Center for Reproductive Rights Calls on Arkansas Governor, Senate to Reject Most Extreme Abortion Ban in the Country

SB 134 violates women’s constitutionally protected rights, bans abortion at 12 weeks of pregnancy

(PRESS RELEASE) Today the Arkansas House of Representatives approved an amended version of SB 134, a measure banning all abortions at 12 weeks of pregnancy with only narrow exceptions in cases of rape, incest, lethal fetal anomalies, and to save the woman’s life.
 
The bill, which would be the earliest and most extreme abortion ban in the country, is now expected to head to Governor Mike Beebe’s desk if the Senate approves the House’s version of the bill.
 
Nancy Northup, president and CEO at the Center for Reproductive Rights, called on the State Senate and Governor Beebe to reject the bill:
 
“Let’s call this bill what it is: bumper-sticker message legislation with no chance of standing up in court, designed to dial the clock back 40 years on women’s rights.
 
“This extreme ban will either force women already facing tough economic circumstances to travel to a neighboring state to access constitutionally-protected health care or to turn to dangerous, clandestine options that could ruin or even end their lives.
 
“We strongly urge Governor Beebe to veto this archaic bill and send a strong statement to the anti-choice politicians in the Arkansas Legislature that this law is a gross violation of women’s constitutional rights.”
 
The Arkansas House also voted to send HB 1037 to Governor Beebe’s desk, another extreme anti-abortion bill banning abortions at 20 weeks post-fertilization.

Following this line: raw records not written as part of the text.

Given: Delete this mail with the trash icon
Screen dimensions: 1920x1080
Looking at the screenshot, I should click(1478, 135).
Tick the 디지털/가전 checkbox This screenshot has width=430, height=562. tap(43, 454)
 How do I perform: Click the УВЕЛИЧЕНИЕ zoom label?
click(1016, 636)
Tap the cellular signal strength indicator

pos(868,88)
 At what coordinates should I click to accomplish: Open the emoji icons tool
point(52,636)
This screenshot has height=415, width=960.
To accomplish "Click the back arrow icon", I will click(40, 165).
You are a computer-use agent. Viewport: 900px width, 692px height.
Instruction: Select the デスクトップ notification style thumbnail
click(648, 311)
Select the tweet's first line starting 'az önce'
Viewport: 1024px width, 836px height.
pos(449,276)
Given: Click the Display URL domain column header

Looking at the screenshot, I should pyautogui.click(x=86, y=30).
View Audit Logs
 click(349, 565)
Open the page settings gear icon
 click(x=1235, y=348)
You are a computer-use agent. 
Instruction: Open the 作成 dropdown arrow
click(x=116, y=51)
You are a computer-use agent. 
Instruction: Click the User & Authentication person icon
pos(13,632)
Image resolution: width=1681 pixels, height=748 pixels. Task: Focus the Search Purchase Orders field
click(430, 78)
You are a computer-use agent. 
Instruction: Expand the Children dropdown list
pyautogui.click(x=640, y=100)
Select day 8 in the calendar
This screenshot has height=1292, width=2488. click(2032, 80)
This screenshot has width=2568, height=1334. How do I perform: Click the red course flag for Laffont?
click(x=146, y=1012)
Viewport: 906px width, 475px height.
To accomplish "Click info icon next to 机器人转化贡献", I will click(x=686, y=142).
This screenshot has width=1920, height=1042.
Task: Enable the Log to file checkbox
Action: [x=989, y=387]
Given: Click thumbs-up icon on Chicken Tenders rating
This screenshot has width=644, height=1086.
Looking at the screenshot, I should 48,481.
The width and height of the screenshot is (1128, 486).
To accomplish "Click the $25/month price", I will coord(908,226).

The Center for Reproductive Rights plans to send letters urging the governor to veto both bills.
 
The U.S. Supreme Court has consistently held—first in Roe v. Wade and again in Planned Parenthood v. Casey—that states cannot ban abortion prior to viability.
 
Last year, lawmakers in Ohio failed to pass early bans on abortion based on the detection of fetal heart tones—which can be as early as five or six weeks—after raising concerns about the likely legal battle over the law’s constitutionality. Although similar measures have been introduced already this year in North Dakota and Mississippi, no state has ever passed such a bill.